One of the products currently under development is a caster equipped with an IoT sensor. It is a battery-less sensor device that uses the technology to generate electricity by rotating the casters and does not require wiring or battery replacement.
With this caster, you can acquire data such as mileage, running speed, and location information. For example, in airports, carts are everywhere and the people working there need to gather them. With this system, you can grasp the approximate area of the cart and it will be easier to collect the cart.
The development of this product started with the idea that it would be interesting to generate electricity with casters. For example, in a hospital, a nurse may push a cart during a night round.
At this time, I had the idea that the cart can be safely moved even in the dark if the light is turned on by the power generation of the casters. And also I had the idea to install the power generation in the children's cart at the shopping mall. It can play music that makes children happy. Based on these, our development team developed casters with IoT sensors and realized the acquisition of mileage and location information. Currently, it is sold only in Japan, but we would like more customers to know about it.
You first established its base in China in 2002 and expanded to Vietnam in 2018. Are there any regions or markets that will be key to your future development strategy?
In 2000, many Japanese companies built factories in China. One of our clients also built a factory there. They said they would look for a new caster supplier in China if we couldn't build a factory in China. That was the beginning of our expansion into China. But relying solely on that client would not have been possible to scale the factory.
At that time, some of the caster parts manufactured in Japan were procured from overseas. However, in the wake of the expansion into China, instead of continuing to procure from overseas, we decided to manufacture at our own Chinese factory at a lower cost.
By doing so, it became possible to manufacture Japanese quality parts while keeping costs down. In the future, the Chinese factory will not only manufacture parts for the Japanese factory, but also manufacture and provide products for the Chinese market according to Japanese quality standards.

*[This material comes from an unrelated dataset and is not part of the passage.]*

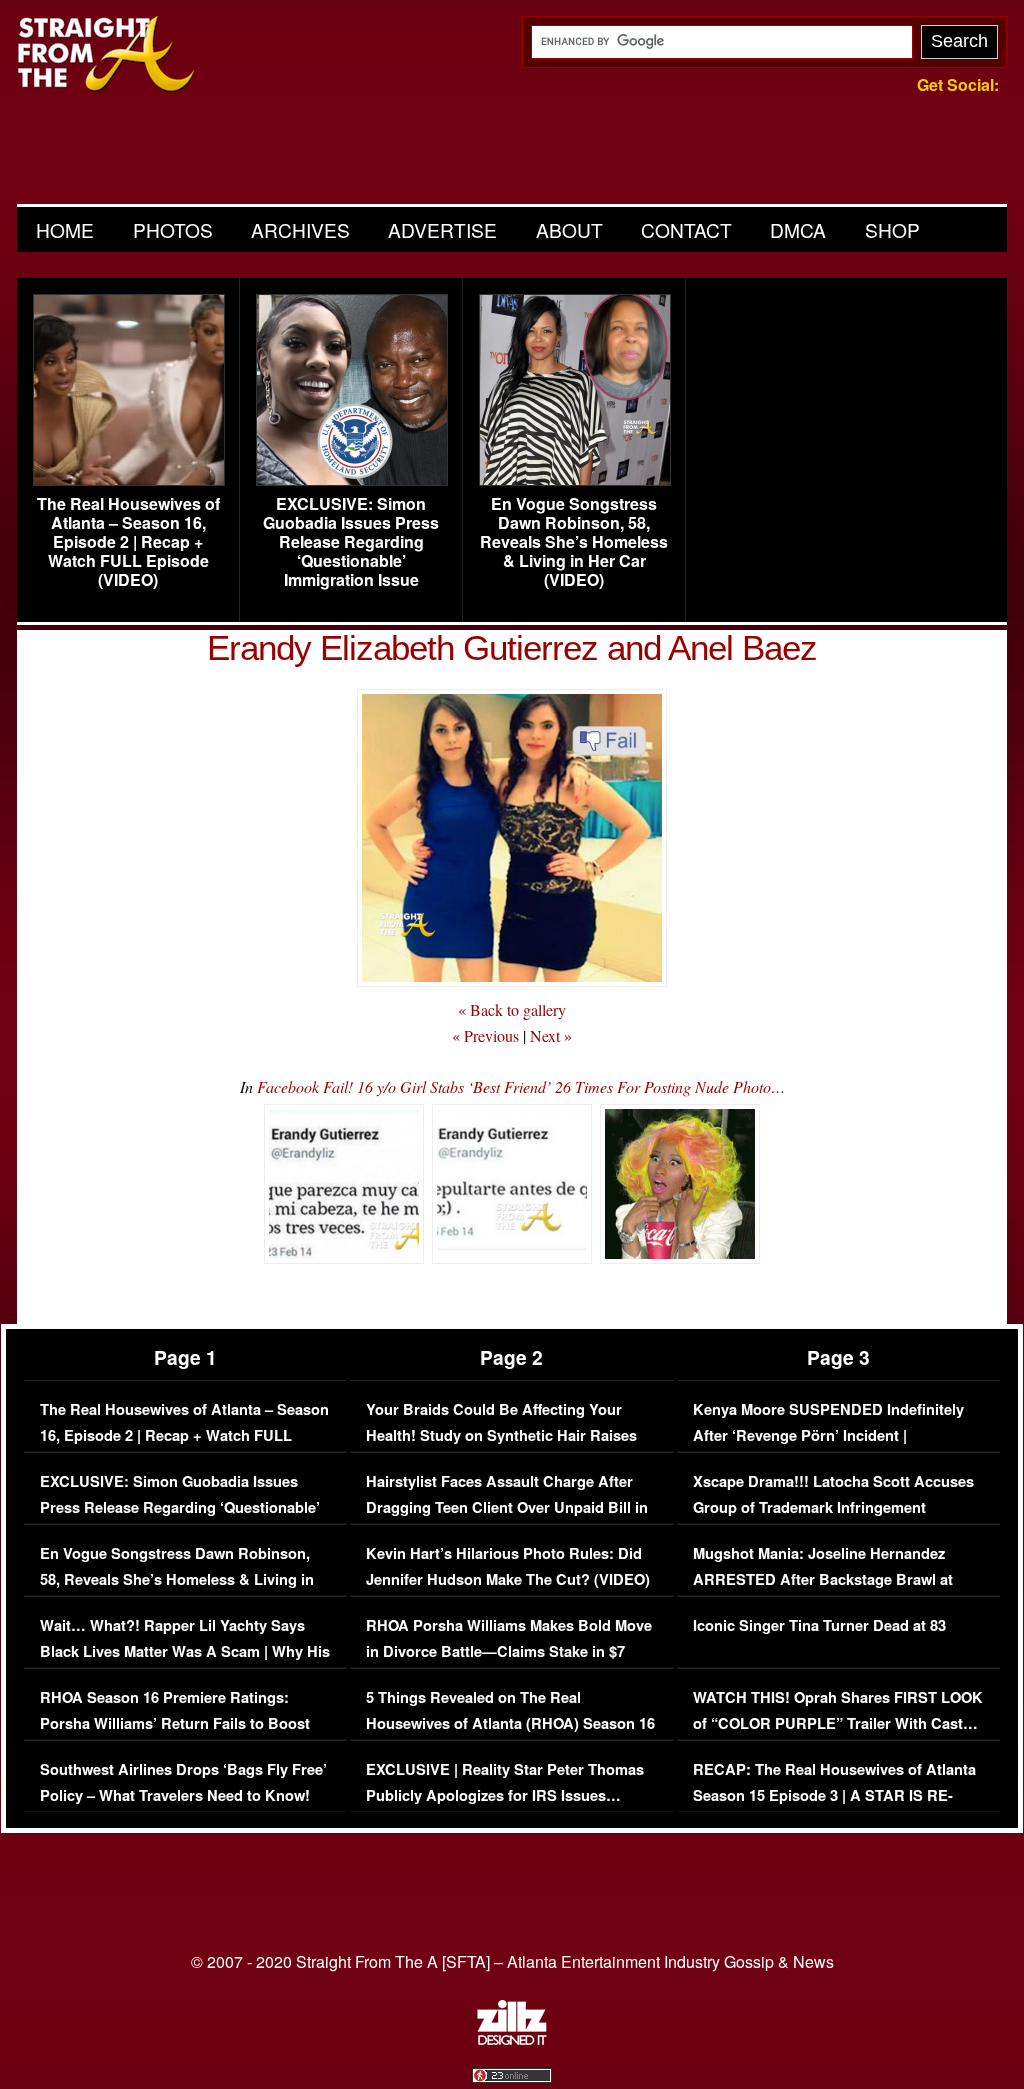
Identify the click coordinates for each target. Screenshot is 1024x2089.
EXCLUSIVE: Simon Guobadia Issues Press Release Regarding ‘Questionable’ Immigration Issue (351, 542)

The Vietnam factory does not currently produce casters. They produce mesh pallets in both the Japanese market and the Vietnamese domestic market. However, so far only half of the space of the Vietnam factory is used. In the future, we would like to produce casters at our Vietnam factory so that we can expand caster sales in Southeast Asia.
We are not thinking of expanding to other regions, but rather we would like to focus more on our factories in China and Vietnam. If we cannot meet the demand at our three factories in Japan, Saitama, Nara and Fukuoka, we would like to expand our factories to Vietnam and China. I am a very cautious person, so if I find a partner I can truly trust, I would like to expand into new areas.
This year your company is celebrating its 45th year anniversary. Imagine we had this interview again five years from now, for your 50th anniversary. What would you like to tell us? What are your dreams for this company and what goals would you like to have accomplished by then?
Our first milestone was to gain 10% of the domestic caster market. If we look at the entire Japanese market for casters, the market size is about JPY 30 billion, so achieving a 10% share was a significant milestone. The next step was to become the top caster maker in the domestic market. We also achieved this as our sales exceeded the top market share, which at that time was around JPY 7 billion. The third step, which we are currently working towards, is for our sales to reach JPY 10 billion. The final milestone is to become the number one caster maker in the global market. This is a big jump from the third step, but that is our ultimate goal. I am not sure how long this will take, but this is what we want to achieve.